1.6轉(zhuǎn)化子產(chǎn)孢情況檢測

將單孢分離純化后的轉(zhuǎn)化子尖孢鐮刀菌甘薯專化型非致病突變菌株mg103-4在pda培養(yǎng)基上于28℃活化培養(yǎng)10～14d，在培養(yǎng)皿里加入無菌水用涂布器將分生孢子刮洗出來。刮洗液用2層無菌擦鏡紙過濾制成孢子懸浮液，用血球計數(shù)板進(jìn)行孢子計數(shù)，計算1皿(直徑為6cm)轉(zhuǎn)化子中所有的孢子數(shù)。試驗重復(fù)3次，每次3皿。

實驗結(jié)果如下：

在pda培養(yǎng)基上，無論是尖孢鐮刀菌甘薯專化型菌株mg，還是非致病突變體尖孢鐮刀菌甘薯專化型非致病突變菌株mg103-4，正面菌絲質(zhì)地都呈現(xiàn)毛氈狀，背面色素分布深淺以及輪紋各不相同，并隨著不同培養(yǎng)時間批次有所差別。尖孢鐮刀菌甘薯專化型非致病突變菌株mg103-4的分生孢子產(chǎn)量也顯著下降(見圖2)。另外，尖孢鐮刀菌甘薯專化型非致病突變菌株mg103-4的孢子形態(tài)相對于野生型尖孢鐮刀菌甘薯專化型菌株mg并沒有發(fā)生顯著變化。

1.7生防效果檢測

1.7.1對峙培養(yǎng)試驗將28℃暗培養(yǎng)5d的尖孢鐮刀菌甘薯專化型菌株mg和尖孢鐮刀菌甘薯專化型非致病突變菌株mg103-4的菌餅的邊緣用直徑為0.5cm的打孔器打孔，將尖孢鐮刀菌甘薯專化型菌株mg和尖孢鐮刀菌甘薯專化型非致病突變菌株mg103-4的菌餅分別對稱放置在pda培養(yǎng)基上距邊緣約直徑1/4處，28℃暗培養(yǎng)，試驗重復(fù)3次。

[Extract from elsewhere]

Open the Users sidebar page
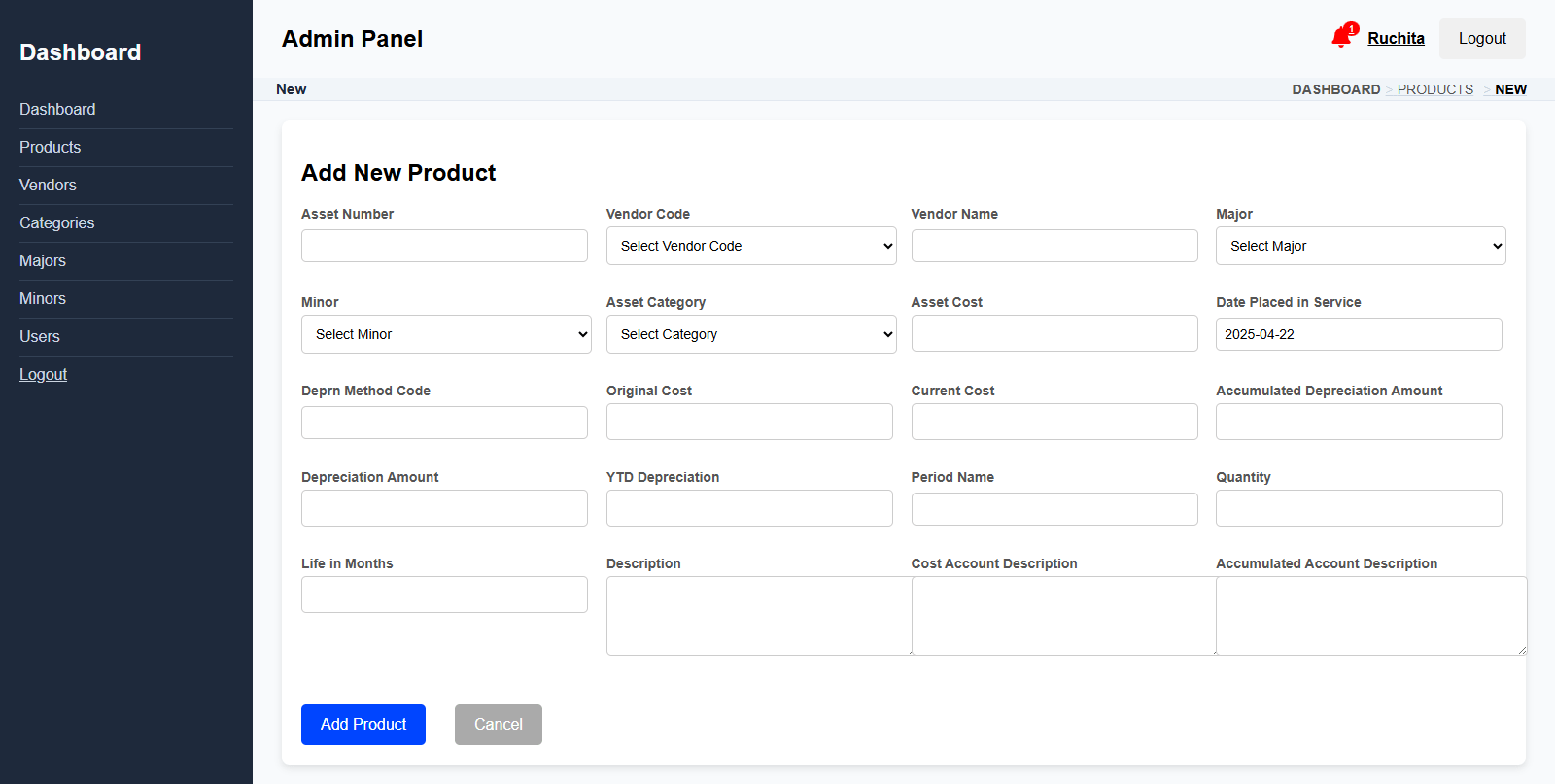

1.7.2生防效果盆栽試驗將尖孢鐮刀菌甘薯專化型非致病突變菌株mg103-4孢子配置濃度成5×10⁵cfu/ml的孢子懸浮液，將田間剪取的健康新種花主莖頂部20cm莖段傷口朝下浸泡其中，分別浸泡2、4、8、16、24h后取出，扦插于事先準(zhǔn)備好的含菌盆缽中(每盆約400ml的無菌營養(yǎng)土與150ml2.67×10⁶cfu/ml濃度的尖孢鐮刀菌甘薯專化型菌株mg孢子懸浮液均勻混合)，每處理10株，重復(fù)3次，以清水浸苗扦插于相同尖孢鐮刀菌甘薯專化型菌株mg孢子濃度的土壤和無菌土為對照。將處理過的盆栽放在冷光源培養(yǎng)箱中培養(yǎng)，條件設(shè)置為溫度28℃，濕度95％，光周期16l:8d。

對峙培養(yǎng)結(jié)果：

尖孢鐮刀菌甘薯專化型菌株mg和尖孢鐮刀菌甘薯專化型非致病突變菌株mg103-4在對峙培養(yǎng)5d后可以看到每一皿的兩菌落在培養(yǎng)皿中間出現(xiàn)明顯的呈直線菌落分界，菌絲間沒有互相融合，說明尖孢鐮刀菌甘薯專化型非致病突變菌株mg103-4與尖孢鐮刀菌甘薯專化型菌株mg存在營養(yǎng)競爭和空間競爭，菌絲擴(kuò)展速度相當(dāng)。但是，相對于尖孢鐮刀菌甘薯專化型非致病突變菌株mg103-4而言，尖孢鐮刀菌甘薯專化型菌株mg菌落更厚更稠密，生長勢要更好。

表2不同預(yù)處理時長對甘薯蔓割病的防治效果

注：mg指代尖孢鐮刀菌甘薯專化型菌株，mg55-7指代尖孢鐮刀菌甘薯專化型非致病突變菌株mg55-7；病情指數(shù)列和防治效果列的不同大寫字母表示差異極顯著(p＜0.01)

生防效果盆栽試驗結(jié)果：

非致病突變體尖孢鐮刀菌甘薯專化型非致病突變菌株mg103-4在處理新種花2h后，對蔓割病具有防治效果，隨著處理時間的延長，尖孢鐮刀菌甘薯專化型非致病突變菌株mg103-4的生防效果也逐漸明顯，處理16h后，生防效果趨于穩(wěn)定，在處理24h后，生防效果達(dá)到了86.98％(見表2)。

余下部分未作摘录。